* [What this task involves] Which lines in the records below contain the word "click"? Copy each one.

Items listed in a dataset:
· · ·

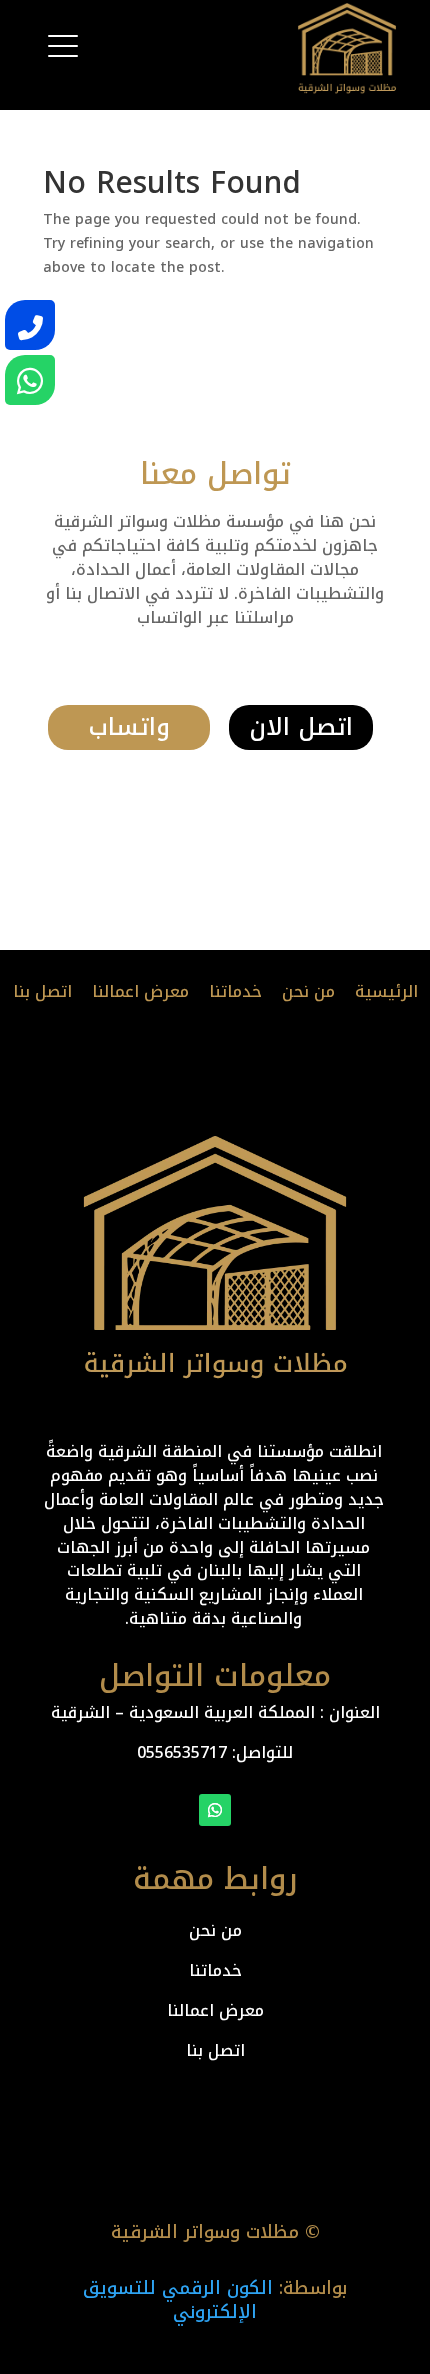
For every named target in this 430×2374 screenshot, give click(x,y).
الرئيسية (386, 992)
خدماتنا (235, 992)
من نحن (308, 992)
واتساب (129, 727)
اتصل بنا (42, 992)
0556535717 (182, 1752)
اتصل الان (301, 727)
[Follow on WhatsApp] (215, 1810)
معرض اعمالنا (140, 992)
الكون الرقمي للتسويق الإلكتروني (178, 2300)
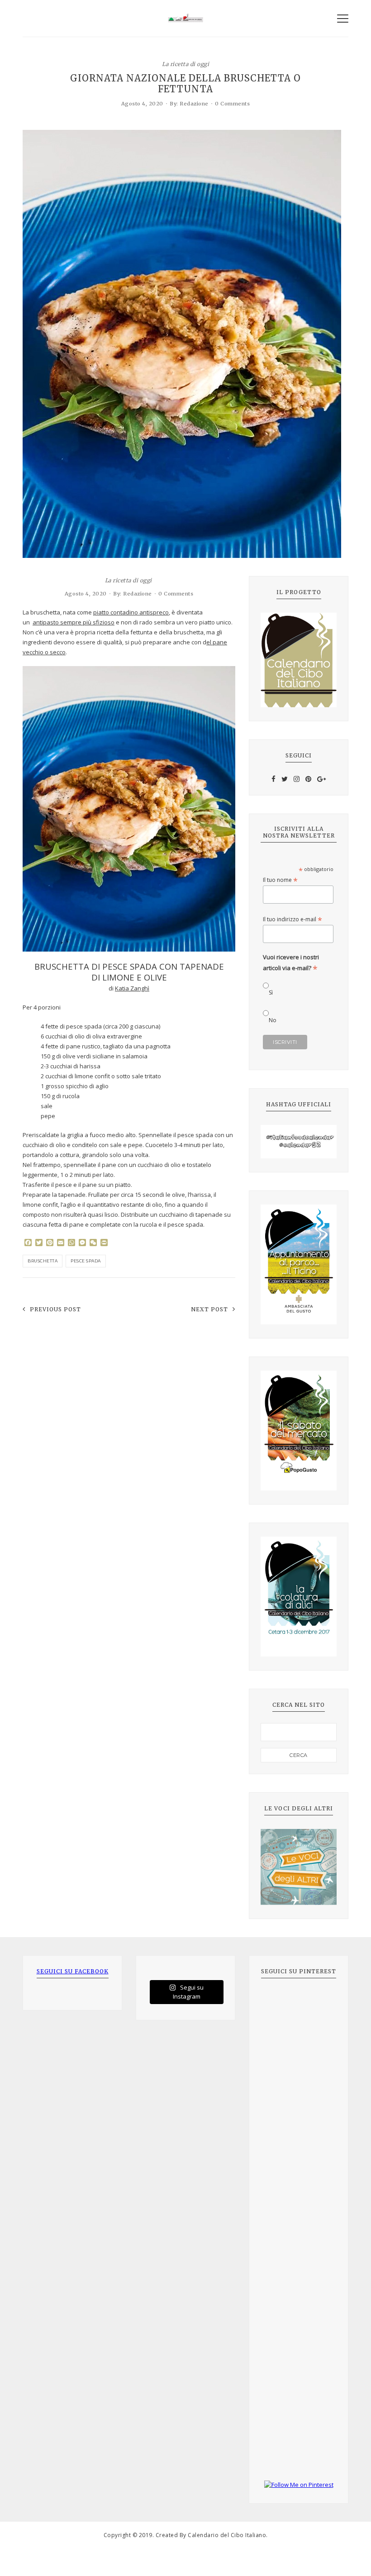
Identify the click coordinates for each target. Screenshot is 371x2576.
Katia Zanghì (132, 988)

· · ·

* [Expected output]
For every named target in this 430×2374 screenshot, give click(x,y).
Identify the click coordinates for each target. Screenshot is 371x2576.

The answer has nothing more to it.